PROBLEM 1 –
Reproduce the entries exactly, from the line with "Click the chat" up to and including the last line of the entries.

**** PAGE ****

About our Patron - St Augustine of Canterbury
St. Augustine was chosen as the patron of the third Catholic mission to be established in post-reformation Manchester, back in 1820. So who was he?
Augustine was born in Italy and became the prior of the monastic community of St. Andrew on the Coelian Hill in Rome, but he is remembered because of his efforts to convert the Anglo-Saxons to Christianity.
This was a complex and different project undertaken at the instigation of Pope St. Gregory the Great.
Christianity had probably first come to the British Isles through the Roman occupation, but in the 150 years after the Romans left successive invasions and immigrations from the Angles, Saxons, and Jutes had resulted in believers being restricted to the Western parts of the British Isles. By the sixth century the Christians in Wales were not actively seeking the conversion of the newer arrivals in the East. Some remnants of Christianity may have survived, but believers were small in number and not organised.
On receiving his mission from the Pope, Augustine collected together a group of 30 monks to evangelise the Anglo Saxons. The journey proved eventful and at one point Augustine turned back. However, back on track he was consecrated bishop and with a few clergy from Gaul to act as interpreters the party that sailed in 597 numbered about 40. They landed at Ebbsfleet, Kent and were received courteously by the King of Kent, Ethelbert, however, he insisted on meeting them in the open air in case a spell was cast on him.
Ethelbert’s Queen, Bertha, was a Christian Princess from Gaul though she appears to have shown no inclination to try to convert Ethelbert. Nevertheless, Ethelbert granted Augustine land, a disused Church and gave him permission to preach. Augustine recognised the importance of two projects, the establishment of a home for the community he had brought with him and a Church for public preaching and the celebration of the liturgy.
Gregory continued to take an active interest in the evangalisation and sent Augustine letters, some of which survive, instructing him on principles and procedures to be employed. He was to live in common life with his monks, and was free to adapt various liturgical practices from the Gauls. He was not to destroy pagan temples, only the idols worshipped there. Pagan rites and festivals, if innocent, maybe adapted or adopted for Christian use.
During the 7 years of his apostolate Augustine failed in his attempts to cooperate with the ancient British Church, principally because of their hatred of the Anglo Saxons and their attachment to Celtic practices.
Ethelbert did become a Christian, a decision that must be seen to indicate the support of Ethelbert’s noblemen for the new religion.

**** STORED DATA ****

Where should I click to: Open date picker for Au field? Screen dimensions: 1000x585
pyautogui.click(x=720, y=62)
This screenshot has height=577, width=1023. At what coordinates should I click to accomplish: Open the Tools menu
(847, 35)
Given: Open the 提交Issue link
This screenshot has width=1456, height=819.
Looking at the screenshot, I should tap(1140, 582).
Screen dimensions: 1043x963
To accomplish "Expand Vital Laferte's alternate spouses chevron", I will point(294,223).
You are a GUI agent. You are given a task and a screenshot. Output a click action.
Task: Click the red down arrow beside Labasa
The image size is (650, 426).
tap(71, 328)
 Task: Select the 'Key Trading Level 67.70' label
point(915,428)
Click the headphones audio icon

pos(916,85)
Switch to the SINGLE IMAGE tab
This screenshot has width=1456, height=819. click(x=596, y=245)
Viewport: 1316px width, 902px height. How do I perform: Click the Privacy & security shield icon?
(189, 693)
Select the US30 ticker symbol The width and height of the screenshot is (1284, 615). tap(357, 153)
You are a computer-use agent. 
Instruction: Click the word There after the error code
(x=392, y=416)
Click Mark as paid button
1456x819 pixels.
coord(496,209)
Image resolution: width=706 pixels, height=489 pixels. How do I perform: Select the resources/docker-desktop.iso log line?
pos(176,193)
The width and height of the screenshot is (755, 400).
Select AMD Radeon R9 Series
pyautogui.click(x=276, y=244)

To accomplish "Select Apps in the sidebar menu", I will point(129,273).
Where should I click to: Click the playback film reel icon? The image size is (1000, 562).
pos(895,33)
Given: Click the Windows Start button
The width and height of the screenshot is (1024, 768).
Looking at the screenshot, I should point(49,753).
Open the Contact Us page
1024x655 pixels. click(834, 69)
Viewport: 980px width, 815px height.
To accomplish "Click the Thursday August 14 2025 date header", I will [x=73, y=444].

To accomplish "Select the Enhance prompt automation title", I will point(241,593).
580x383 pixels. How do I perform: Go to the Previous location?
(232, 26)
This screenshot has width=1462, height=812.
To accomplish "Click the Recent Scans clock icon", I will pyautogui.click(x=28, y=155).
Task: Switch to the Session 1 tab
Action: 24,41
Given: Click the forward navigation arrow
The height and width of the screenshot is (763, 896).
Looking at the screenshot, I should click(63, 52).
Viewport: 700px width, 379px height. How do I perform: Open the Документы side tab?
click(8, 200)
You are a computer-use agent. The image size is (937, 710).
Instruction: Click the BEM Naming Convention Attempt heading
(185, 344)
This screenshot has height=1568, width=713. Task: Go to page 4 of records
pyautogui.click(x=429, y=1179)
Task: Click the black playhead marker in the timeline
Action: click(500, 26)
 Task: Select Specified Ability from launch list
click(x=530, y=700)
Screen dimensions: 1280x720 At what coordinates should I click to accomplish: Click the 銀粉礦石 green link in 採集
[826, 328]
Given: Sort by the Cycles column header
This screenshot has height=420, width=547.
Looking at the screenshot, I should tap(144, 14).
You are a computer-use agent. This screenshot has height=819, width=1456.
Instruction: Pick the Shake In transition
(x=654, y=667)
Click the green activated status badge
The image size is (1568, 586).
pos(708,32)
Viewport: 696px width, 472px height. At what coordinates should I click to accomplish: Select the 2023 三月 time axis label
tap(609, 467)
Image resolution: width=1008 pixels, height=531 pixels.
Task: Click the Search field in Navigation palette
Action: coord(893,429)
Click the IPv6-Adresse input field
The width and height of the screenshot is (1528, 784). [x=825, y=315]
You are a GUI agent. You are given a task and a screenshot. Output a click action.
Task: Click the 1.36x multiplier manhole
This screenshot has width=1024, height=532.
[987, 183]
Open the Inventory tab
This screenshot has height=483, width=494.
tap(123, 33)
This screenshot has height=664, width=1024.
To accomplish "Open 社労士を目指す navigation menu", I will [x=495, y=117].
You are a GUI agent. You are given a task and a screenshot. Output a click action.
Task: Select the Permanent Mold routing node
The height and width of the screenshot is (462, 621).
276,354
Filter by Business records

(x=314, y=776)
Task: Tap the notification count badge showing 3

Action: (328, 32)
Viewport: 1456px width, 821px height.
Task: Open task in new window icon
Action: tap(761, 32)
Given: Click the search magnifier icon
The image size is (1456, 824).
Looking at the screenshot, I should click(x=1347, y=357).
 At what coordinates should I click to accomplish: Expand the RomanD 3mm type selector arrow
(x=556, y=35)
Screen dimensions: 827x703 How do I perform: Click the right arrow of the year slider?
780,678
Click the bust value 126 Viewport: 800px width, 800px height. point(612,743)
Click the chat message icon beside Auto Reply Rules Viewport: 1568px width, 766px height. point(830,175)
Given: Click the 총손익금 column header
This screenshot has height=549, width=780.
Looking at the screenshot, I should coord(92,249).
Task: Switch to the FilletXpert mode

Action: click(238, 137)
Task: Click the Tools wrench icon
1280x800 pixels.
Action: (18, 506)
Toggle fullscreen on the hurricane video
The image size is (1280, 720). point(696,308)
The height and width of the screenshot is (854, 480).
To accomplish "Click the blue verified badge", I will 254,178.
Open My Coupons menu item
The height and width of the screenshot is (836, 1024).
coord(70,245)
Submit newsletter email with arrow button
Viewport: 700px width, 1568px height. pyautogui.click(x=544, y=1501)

****

PROBLEM 2 –
Write out the passage from the St Augustine page exactly, from "Gregory continued to" up to and including "the new religion.".

WRITTEN RESPONSE 1 –
Click the chat message icon beside Auto Reply Rules Viewport: 1568px width, 766px height. point(830,175)
Given: Click the 총손익금 column header
This screenshot has height=549, width=780.
Looking at the screenshot, I should coord(92,249).
Task: Switch to the FilletXpert mode

Action: click(238, 137)
Task: Click the Tools wrench icon
1280x800 pixels.
Action: (18, 506)
Toggle fullscreen on the hurricane video
The image size is (1280, 720). point(696,308)
The height and width of the screenshot is (854, 480).
To accomplish "Click the blue verified badge", I will 254,178.
Open My Coupons menu item
The height and width of the screenshot is (836, 1024).
coord(70,245)
Submit newsletter email with arrow button
Viewport: 700px width, 1568px height. pyautogui.click(x=544, y=1501)

WRITTEN RESPONSE 2 –
Gregory continued to take an active interest in the evangalisation and sent Augustine letters, some of which survive, instructing him on principles and procedures to be employed. He was to live in common life with his monks, and was free to adapt various liturgical practices from the Gauls. He was not to destroy pagan temples, only the idols worshipped there. Pagan rites and festivals, if innocent, maybe adapted or adopted for Christian use.
During the 7 years of his apostolate Augustine failed in his attempts to cooperate with the ancient British Church, principally because of their hatred of the Anglo Saxons and their attachment to Celtic practices.
Ethelbert did become a Christian, a decision that must be seen to indicate the support of Ethelbert’s noblemen for the new religion.